━━━━━ Stored data ━━━━━

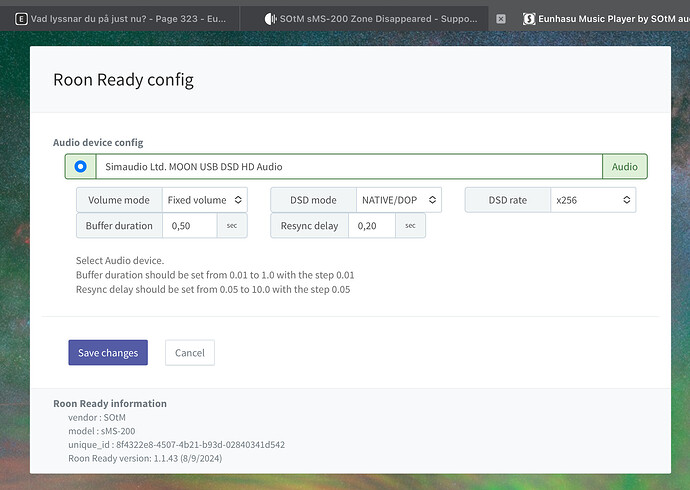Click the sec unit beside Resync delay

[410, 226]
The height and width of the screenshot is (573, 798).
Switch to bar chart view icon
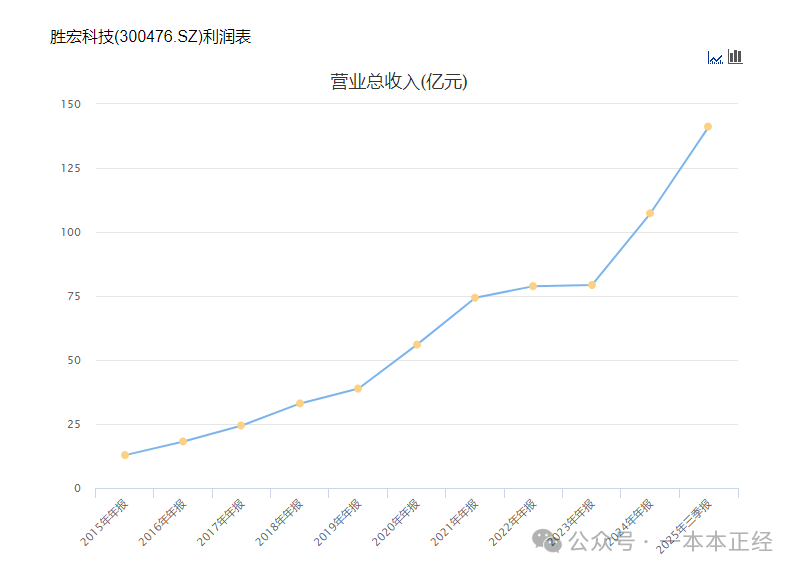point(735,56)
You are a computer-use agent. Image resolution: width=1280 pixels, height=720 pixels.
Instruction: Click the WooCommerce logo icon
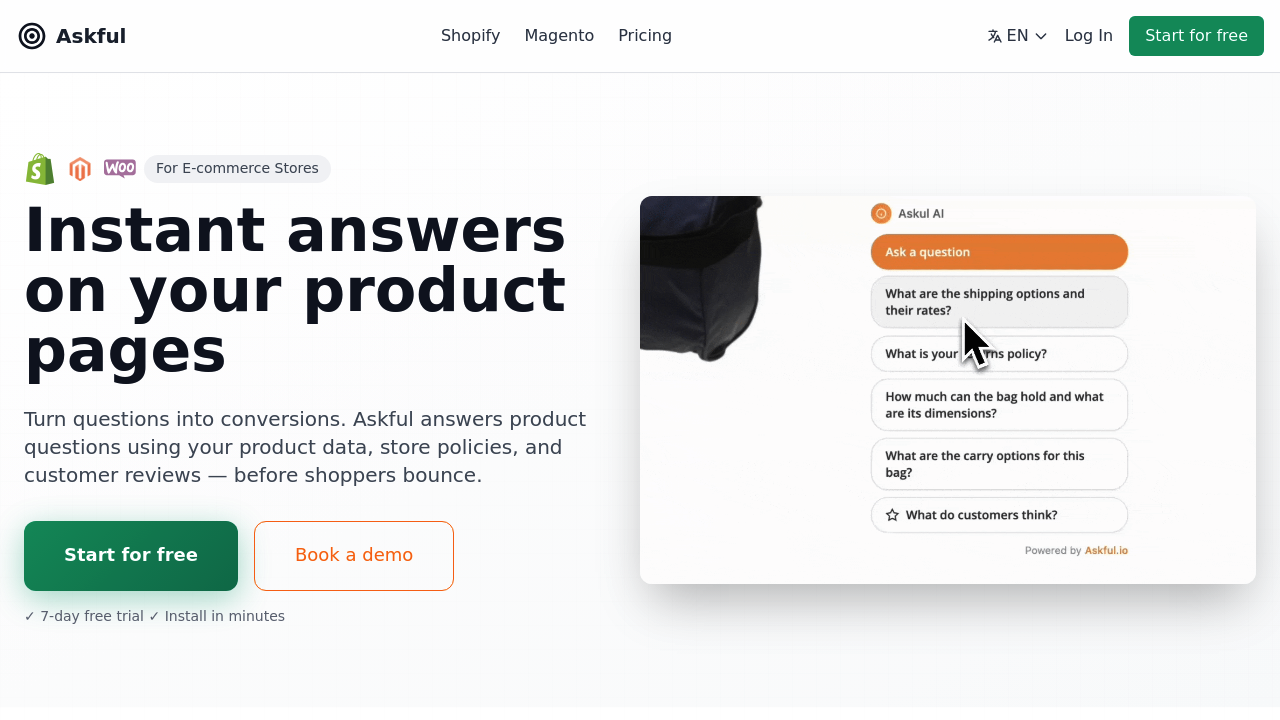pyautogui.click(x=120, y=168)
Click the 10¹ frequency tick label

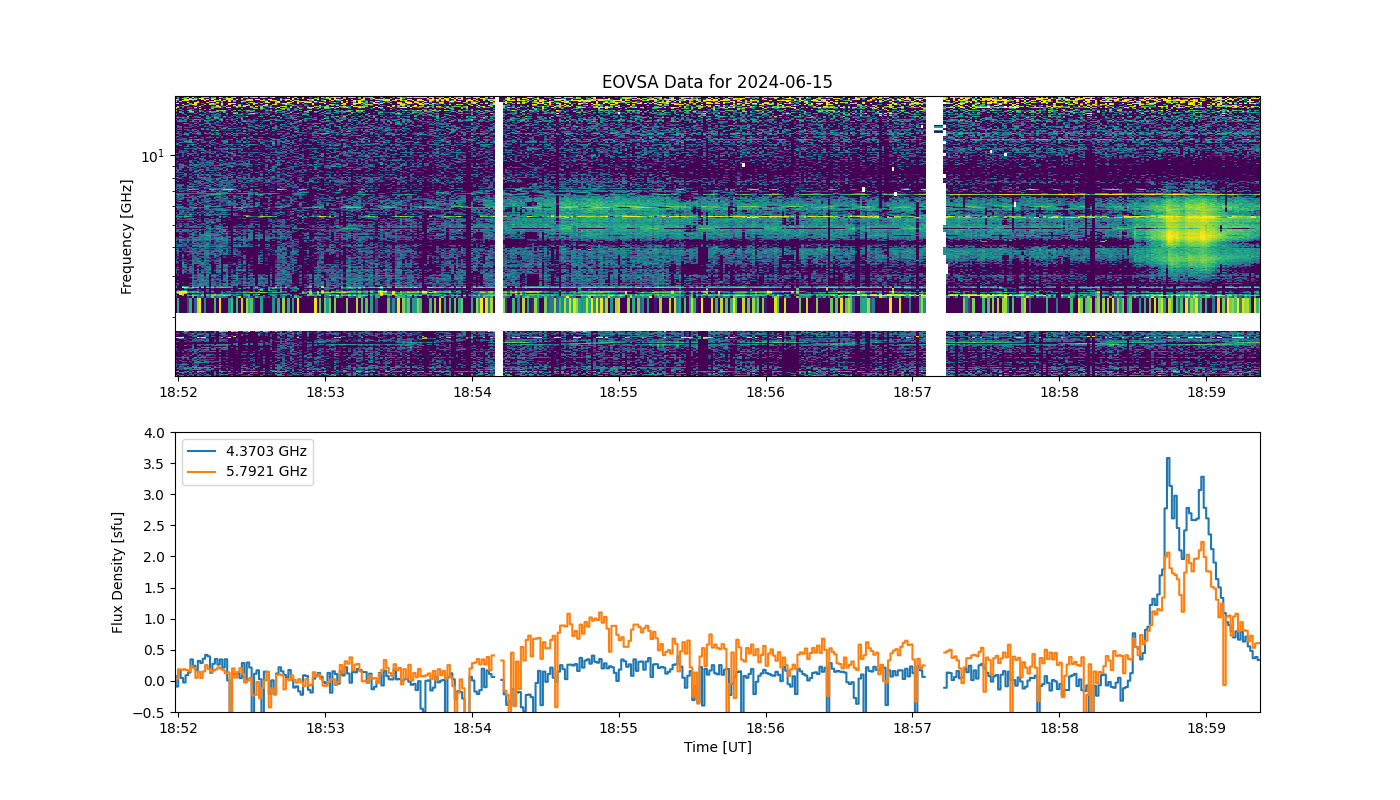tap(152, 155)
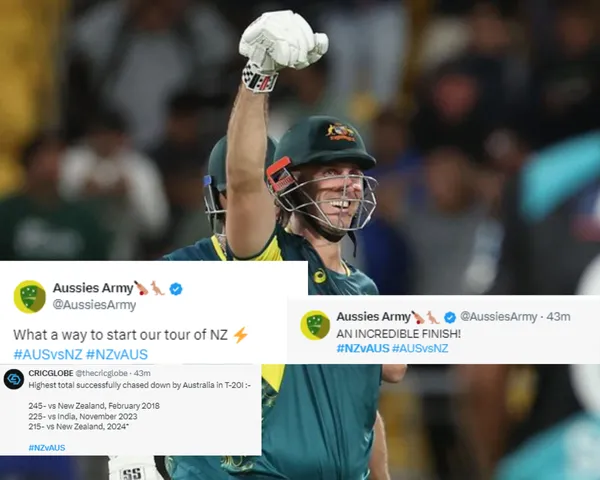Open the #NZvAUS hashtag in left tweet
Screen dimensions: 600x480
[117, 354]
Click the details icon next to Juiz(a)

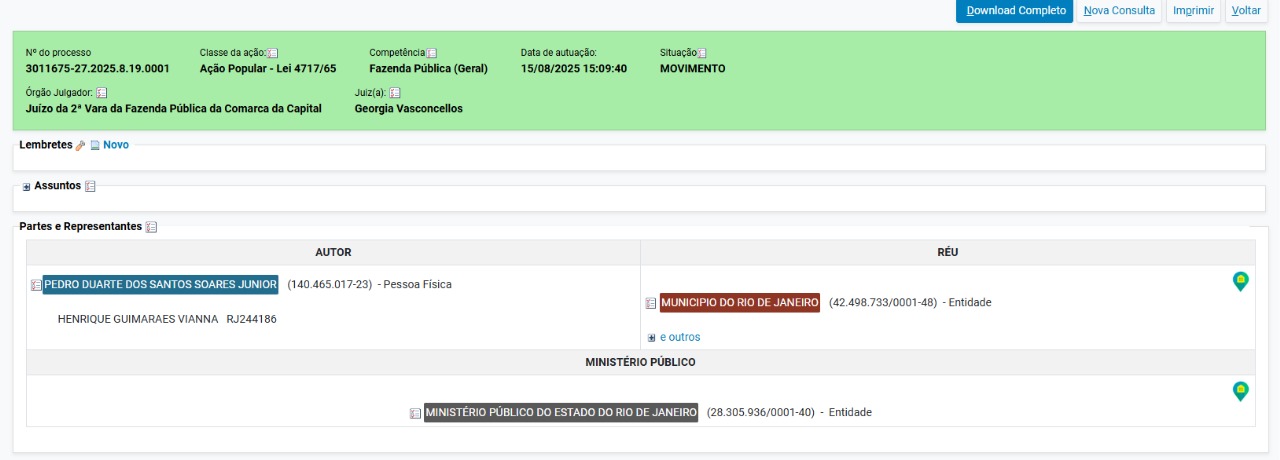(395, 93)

━━━━━
━━━━━ Stored data ━━━━━

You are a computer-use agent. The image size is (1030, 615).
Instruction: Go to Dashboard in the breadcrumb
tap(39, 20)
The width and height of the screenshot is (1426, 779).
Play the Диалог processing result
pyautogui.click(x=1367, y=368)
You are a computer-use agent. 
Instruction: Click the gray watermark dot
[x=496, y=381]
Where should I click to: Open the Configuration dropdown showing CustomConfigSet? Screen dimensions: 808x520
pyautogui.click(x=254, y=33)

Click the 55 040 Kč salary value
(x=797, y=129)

━━━━━

Going through the entries, return every line holding the word "computer".

Answer box =
You are a computer-use agent. Image resolution: width=1280 pixels, height=720 pixels.
You are a computer-use agent. The image size is (1030, 615).
You are a computer-use agent. 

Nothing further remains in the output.